1 novembre 2011 07:190 commenti

L’ex governatore della Banca d’Italia, Antonio Fazio, è stato condannato, ieri,  dal tribunale di Milano ad una pena di tre anni e mezzo di reclusione, nell’ambito del processo sulla tentata scalata di Bnl. Uno scandalo bancario che aveva scosso l’Italia nel 2005.

Questo processo che ha visto il reato di aggiotaggio ed ostacolo nelle operazioni di un’autorità di vigilanza, che si è aperto nel febbraio 2010, si è concentrato sul tentativo di scalata di Unipol/Bnl  per sbarrare la strada alla banca spagnola BBVA.


Oltre ad Antonio Fazio, condannati anche Giovanni Consorte, Ivano Sacchetti, Carlo Cimbri, Vito Bonsignore, Francesco Gaetano Caltagirone, Danilo Coppola, Emilio Gnutti, Guido Leoni, Ettore Lonati, Tiberio Lonati, Stefano Ricucci e Giuseppe Statuto, colpevoli dei reati loro ascritti, nell’ambito del processo Unipol/Bnl.

Fazio e Consorte oltre alla pena di tre anni e mezzo di reclusione sono stati condannati al pagamento di 1,3 milioni di euro, mentre Unipol ad una multa di 720.000 euro e al versamento di 15 milioni di euro, a titolo preventivo, per eventuali danni ed interessi.

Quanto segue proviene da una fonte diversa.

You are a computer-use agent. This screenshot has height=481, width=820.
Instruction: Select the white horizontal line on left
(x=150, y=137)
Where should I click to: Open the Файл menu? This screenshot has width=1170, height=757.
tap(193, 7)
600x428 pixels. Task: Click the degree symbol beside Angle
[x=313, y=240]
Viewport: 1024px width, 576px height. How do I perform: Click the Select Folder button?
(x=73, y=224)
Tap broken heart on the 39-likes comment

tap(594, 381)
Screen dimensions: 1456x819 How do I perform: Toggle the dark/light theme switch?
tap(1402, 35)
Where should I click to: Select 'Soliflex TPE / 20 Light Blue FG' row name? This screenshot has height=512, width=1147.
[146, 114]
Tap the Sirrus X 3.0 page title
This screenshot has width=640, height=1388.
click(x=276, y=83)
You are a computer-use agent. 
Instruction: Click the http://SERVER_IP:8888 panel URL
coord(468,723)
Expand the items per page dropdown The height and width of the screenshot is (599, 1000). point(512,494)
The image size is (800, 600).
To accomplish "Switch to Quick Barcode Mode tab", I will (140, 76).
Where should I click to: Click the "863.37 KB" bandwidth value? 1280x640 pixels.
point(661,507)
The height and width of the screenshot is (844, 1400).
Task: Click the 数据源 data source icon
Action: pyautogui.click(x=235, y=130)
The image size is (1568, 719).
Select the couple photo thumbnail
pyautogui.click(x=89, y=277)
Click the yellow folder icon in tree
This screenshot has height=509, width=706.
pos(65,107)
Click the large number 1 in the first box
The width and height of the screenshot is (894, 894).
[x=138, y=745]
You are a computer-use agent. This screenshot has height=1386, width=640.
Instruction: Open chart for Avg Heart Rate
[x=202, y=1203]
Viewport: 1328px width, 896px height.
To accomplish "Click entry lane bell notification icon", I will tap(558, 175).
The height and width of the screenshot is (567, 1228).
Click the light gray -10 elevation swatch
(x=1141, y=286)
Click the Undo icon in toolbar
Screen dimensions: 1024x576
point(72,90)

Lo scandalo bancario è scoppiato alla fine del 2005 nel momento in cui sono state riscontrate  irregolarità nei tentativi OPA di Unipol su BNL e di Banca Popolare Italiana su Antonveneta, per bloccare rispettivamente BBVA spagnola e l’olandese ABN AMRO.

Fazio è accusato di avere favorito Unipol e BPI nel nome della difesa dell’”italianità” delle banche.